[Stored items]
______________________________
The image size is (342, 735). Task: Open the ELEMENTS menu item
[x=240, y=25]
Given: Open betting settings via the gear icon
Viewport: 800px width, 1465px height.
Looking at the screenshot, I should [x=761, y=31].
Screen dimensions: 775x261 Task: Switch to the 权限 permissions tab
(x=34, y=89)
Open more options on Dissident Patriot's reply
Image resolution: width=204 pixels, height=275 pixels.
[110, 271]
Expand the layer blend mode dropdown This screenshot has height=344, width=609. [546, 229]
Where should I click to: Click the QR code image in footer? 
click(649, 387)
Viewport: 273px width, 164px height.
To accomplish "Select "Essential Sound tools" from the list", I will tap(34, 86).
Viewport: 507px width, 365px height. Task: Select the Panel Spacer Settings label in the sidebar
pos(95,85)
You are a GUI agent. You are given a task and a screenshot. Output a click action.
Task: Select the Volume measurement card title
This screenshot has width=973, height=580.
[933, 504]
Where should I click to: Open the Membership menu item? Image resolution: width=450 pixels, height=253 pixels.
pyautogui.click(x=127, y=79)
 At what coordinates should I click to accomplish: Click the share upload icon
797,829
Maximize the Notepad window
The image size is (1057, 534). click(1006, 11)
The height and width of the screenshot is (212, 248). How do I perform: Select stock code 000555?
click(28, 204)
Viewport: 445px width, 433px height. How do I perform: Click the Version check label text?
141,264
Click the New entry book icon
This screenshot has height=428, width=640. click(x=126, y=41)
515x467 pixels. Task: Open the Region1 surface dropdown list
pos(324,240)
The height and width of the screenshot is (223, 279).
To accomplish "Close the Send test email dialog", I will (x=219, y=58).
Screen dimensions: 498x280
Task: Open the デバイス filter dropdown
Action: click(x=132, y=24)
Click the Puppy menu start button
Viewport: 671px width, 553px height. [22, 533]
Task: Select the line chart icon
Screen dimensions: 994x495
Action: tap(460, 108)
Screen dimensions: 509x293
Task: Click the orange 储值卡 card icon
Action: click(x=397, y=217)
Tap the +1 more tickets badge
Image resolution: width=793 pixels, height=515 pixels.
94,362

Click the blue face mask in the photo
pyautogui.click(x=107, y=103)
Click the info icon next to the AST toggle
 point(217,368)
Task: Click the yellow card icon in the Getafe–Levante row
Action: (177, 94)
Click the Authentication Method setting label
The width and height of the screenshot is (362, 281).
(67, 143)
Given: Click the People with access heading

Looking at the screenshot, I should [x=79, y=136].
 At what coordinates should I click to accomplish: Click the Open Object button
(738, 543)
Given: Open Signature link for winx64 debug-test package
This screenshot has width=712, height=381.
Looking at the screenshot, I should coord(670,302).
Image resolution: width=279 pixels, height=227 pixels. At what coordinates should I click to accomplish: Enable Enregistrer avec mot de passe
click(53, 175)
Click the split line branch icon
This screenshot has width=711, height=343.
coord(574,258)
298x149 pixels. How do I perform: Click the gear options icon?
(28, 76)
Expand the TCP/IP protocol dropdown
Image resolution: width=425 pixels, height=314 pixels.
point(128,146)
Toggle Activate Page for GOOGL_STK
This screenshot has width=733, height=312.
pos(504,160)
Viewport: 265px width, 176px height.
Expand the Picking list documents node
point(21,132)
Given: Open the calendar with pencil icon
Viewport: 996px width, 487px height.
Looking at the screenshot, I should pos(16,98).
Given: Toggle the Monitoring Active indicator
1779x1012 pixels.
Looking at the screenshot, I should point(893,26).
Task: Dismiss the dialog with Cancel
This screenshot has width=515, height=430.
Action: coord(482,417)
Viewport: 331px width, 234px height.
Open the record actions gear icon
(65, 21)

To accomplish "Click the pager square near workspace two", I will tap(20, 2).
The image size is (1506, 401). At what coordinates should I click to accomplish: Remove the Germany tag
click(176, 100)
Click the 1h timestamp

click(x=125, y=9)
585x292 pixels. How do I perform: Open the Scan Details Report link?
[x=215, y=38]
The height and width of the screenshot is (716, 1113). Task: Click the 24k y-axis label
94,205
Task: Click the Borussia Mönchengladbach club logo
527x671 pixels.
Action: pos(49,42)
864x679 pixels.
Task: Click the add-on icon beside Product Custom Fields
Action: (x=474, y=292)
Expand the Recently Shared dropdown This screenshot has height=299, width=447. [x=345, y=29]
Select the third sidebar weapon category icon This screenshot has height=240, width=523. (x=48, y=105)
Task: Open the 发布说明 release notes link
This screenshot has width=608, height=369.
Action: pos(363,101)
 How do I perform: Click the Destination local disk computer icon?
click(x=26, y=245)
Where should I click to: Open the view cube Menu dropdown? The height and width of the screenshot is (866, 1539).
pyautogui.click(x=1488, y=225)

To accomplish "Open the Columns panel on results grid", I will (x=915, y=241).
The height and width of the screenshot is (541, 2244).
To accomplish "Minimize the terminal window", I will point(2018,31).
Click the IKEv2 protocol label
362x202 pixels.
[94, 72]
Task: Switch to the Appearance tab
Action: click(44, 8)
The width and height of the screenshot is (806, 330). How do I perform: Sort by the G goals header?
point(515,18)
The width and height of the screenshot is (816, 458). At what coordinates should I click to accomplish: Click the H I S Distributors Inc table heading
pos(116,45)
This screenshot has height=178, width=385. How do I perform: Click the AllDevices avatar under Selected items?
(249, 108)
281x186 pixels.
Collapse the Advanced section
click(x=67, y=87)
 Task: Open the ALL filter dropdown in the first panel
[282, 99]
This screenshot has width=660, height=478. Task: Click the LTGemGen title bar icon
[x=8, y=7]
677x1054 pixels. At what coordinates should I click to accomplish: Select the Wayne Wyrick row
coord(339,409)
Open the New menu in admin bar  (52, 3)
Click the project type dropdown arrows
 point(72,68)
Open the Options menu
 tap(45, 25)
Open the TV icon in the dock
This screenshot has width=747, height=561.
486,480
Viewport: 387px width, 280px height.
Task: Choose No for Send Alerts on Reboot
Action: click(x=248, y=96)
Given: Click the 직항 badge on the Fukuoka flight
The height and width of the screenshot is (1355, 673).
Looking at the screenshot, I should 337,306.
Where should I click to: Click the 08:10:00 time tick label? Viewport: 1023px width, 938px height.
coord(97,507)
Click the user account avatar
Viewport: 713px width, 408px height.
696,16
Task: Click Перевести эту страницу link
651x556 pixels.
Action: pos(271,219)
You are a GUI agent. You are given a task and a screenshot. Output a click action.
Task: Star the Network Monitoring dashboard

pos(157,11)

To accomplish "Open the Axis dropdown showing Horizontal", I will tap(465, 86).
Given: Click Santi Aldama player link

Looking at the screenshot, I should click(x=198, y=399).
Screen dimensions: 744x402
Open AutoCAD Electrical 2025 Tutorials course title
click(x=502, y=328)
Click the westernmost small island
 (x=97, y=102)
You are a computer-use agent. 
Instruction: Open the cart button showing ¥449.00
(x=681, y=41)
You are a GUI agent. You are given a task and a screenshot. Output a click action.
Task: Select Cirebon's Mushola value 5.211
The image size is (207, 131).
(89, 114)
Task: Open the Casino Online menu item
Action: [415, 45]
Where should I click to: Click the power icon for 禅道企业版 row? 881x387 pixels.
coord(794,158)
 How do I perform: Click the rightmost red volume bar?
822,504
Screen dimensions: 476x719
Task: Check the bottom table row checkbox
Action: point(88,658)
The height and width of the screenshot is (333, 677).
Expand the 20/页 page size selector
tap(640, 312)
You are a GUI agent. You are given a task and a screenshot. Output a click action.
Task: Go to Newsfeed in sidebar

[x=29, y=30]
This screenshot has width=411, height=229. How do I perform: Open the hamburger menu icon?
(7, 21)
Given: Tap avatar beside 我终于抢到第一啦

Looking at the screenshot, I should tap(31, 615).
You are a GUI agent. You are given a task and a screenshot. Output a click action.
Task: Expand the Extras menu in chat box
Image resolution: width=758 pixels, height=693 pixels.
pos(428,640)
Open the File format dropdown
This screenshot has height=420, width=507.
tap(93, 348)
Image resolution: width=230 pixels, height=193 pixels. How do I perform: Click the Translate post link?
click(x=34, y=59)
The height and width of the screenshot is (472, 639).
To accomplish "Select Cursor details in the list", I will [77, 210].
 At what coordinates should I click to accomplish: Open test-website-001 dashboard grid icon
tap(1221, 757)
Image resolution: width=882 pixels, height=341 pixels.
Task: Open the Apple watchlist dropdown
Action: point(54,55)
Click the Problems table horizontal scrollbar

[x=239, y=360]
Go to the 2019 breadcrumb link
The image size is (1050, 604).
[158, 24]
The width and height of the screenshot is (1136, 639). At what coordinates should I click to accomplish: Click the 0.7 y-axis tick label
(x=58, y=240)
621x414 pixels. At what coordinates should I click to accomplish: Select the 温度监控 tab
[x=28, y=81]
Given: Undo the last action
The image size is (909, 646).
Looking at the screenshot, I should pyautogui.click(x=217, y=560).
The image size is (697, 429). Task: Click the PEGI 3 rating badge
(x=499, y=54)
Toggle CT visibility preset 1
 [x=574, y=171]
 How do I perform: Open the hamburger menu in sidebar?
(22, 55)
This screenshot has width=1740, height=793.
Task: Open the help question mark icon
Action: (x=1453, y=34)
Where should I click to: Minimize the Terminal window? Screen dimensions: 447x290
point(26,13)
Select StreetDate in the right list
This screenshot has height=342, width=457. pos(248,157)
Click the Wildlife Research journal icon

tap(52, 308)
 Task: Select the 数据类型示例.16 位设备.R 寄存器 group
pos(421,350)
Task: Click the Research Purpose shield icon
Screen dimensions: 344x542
______________________________
Exercise aim: Please give back, exactly as it stands above, the stretch from the line with "Click the westernmost small island" through the line with "Given: Undo the last action", and no line outside it.

Response to this task:
Click the westernmost small island
 (x=97, y=102)
You are a computer-use agent. 
Instruction: Open the cart button showing ¥449.00
(x=681, y=41)
You are a GUI agent. You are given a task and a screenshot. Output a click action.
Task: Select Cirebon's Mushola value 5.211
The image size is (207, 131).
(89, 114)
Task: Open the Casino Online menu item
Action: [415, 45]
Where should I click to: Click the power icon for 禅道企业版 row? 881x387 pixels.
coord(794,158)
 How do I perform: Click the rightmost red volume bar?
822,504
Screen dimensions: 476x719
Task: Check the bottom table row checkbox
Action: point(88,658)
The height and width of the screenshot is (333, 677).
Expand the 20/页 page size selector
tap(640, 312)
You are a GUI agent. You are given a task and a screenshot. Output a click action.
Task: Go to Newsfeed in sidebar

[x=29, y=30]
This screenshot has width=411, height=229. How do I perform: Open the hamburger menu icon?
(7, 21)
Given: Tap avatar beside 我终于抢到第一啦

Looking at the screenshot, I should tap(31, 615).
You are a GUI agent. You are given a task and a screenshot. Output a click action.
Task: Expand the Extras menu in chat box
Image resolution: width=758 pixels, height=693 pixels.
pos(428,640)
Open the File format dropdown
This screenshot has height=420, width=507.
tap(93, 348)
Image resolution: width=230 pixels, height=193 pixels. How do I perform: Click the Translate post link?
click(x=34, y=59)
The height and width of the screenshot is (472, 639).
To accomplish "Select Cursor details in the list", I will [77, 210].
 At what coordinates should I click to accomplish: Open test-website-001 dashboard grid icon
tap(1221, 757)
Image resolution: width=882 pixels, height=341 pixels.
Task: Open the Apple watchlist dropdown
Action: point(54,55)
Click the Problems table horizontal scrollbar

[x=239, y=360]
Go to the 2019 breadcrumb link
The image size is (1050, 604).
[158, 24]
The width and height of the screenshot is (1136, 639). At what coordinates should I click to accomplish: Click the 0.7 y-axis tick label
(x=58, y=240)
621x414 pixels. At what coordinates should I click to accomplish: Select the 温度监控 tab
[x=28, y=81]
Given: Undo the last action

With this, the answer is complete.